Task requirements: Convert the records below into a Markdown table with the columns "Row" and "Line": one row per line, numbered in order, with blank lines omitted. Leave the pictures out of the table.
★ ★ ★ ★ ★ ★ ★
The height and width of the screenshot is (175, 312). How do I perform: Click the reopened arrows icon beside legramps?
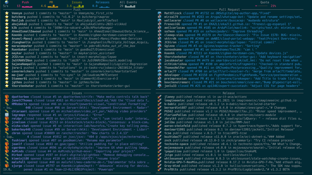pos(7,115)
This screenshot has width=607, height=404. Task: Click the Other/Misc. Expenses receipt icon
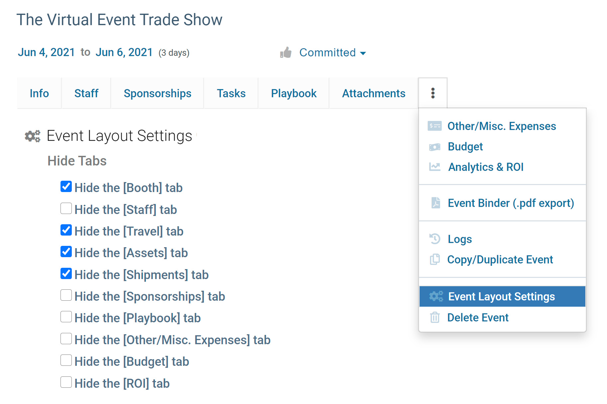tap(434, 126)
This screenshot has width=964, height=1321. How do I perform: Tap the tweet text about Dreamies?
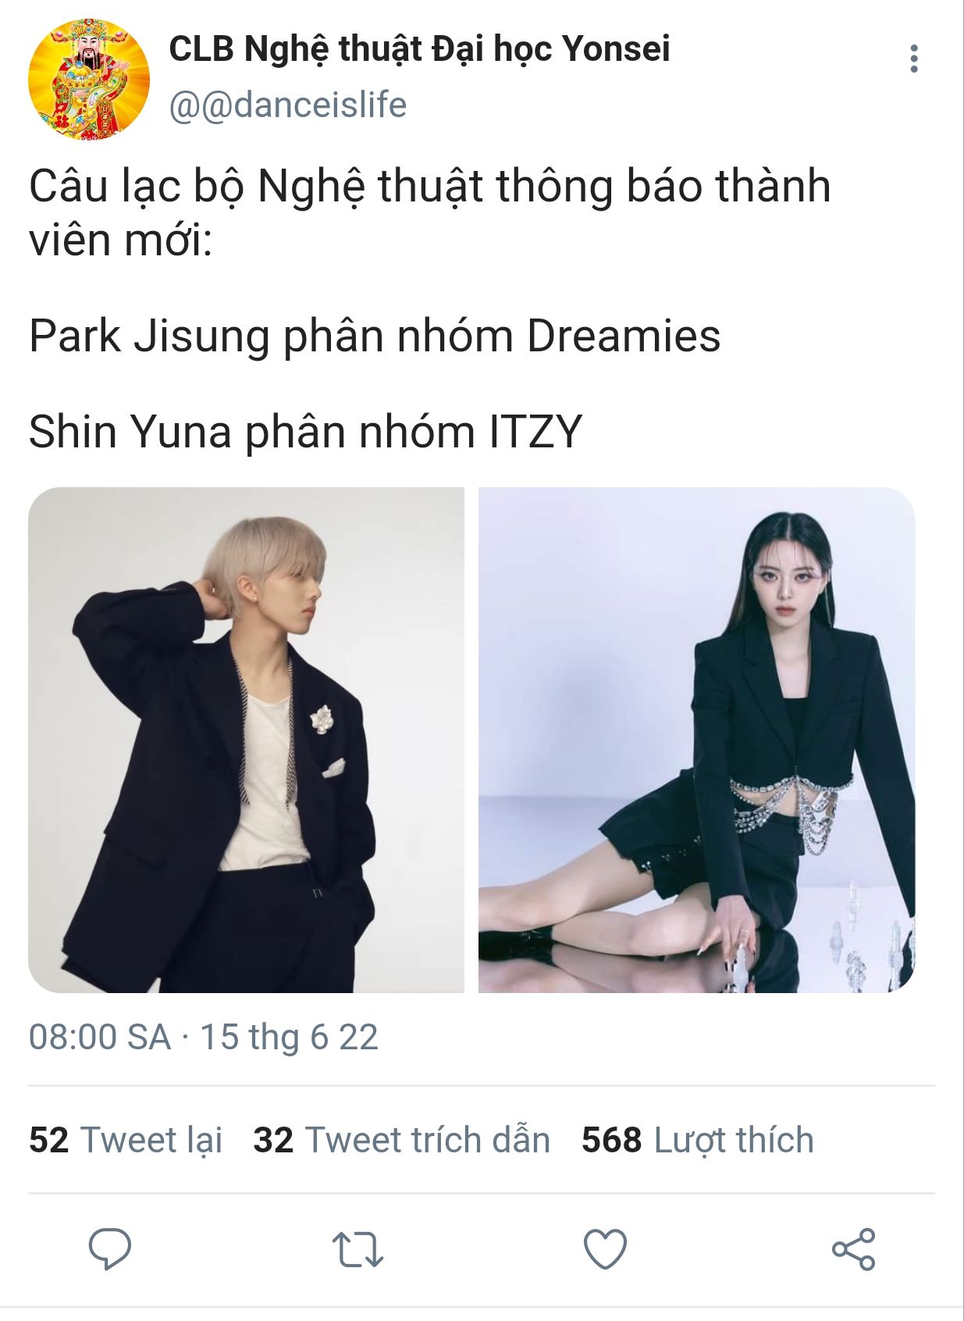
★ ★ ★ ★ ★ ★ ★
Full response:
| Row | Line |
|---|---|
| 1 | The height and width of the screenshot is (175, 312). How do I perform: Click the reopened arrows icon beside legramps? |
| 2 | pos(7,115) |
| 3 | This screenshot has width=607, height=404. Task: Click the Other/Misc. Expenses receipt icon |
| 4 | tap(434, 126) |
| 5 | This screenshot has width=964, height=1321. How do I perform: Tap the tweet text about Dreamies? |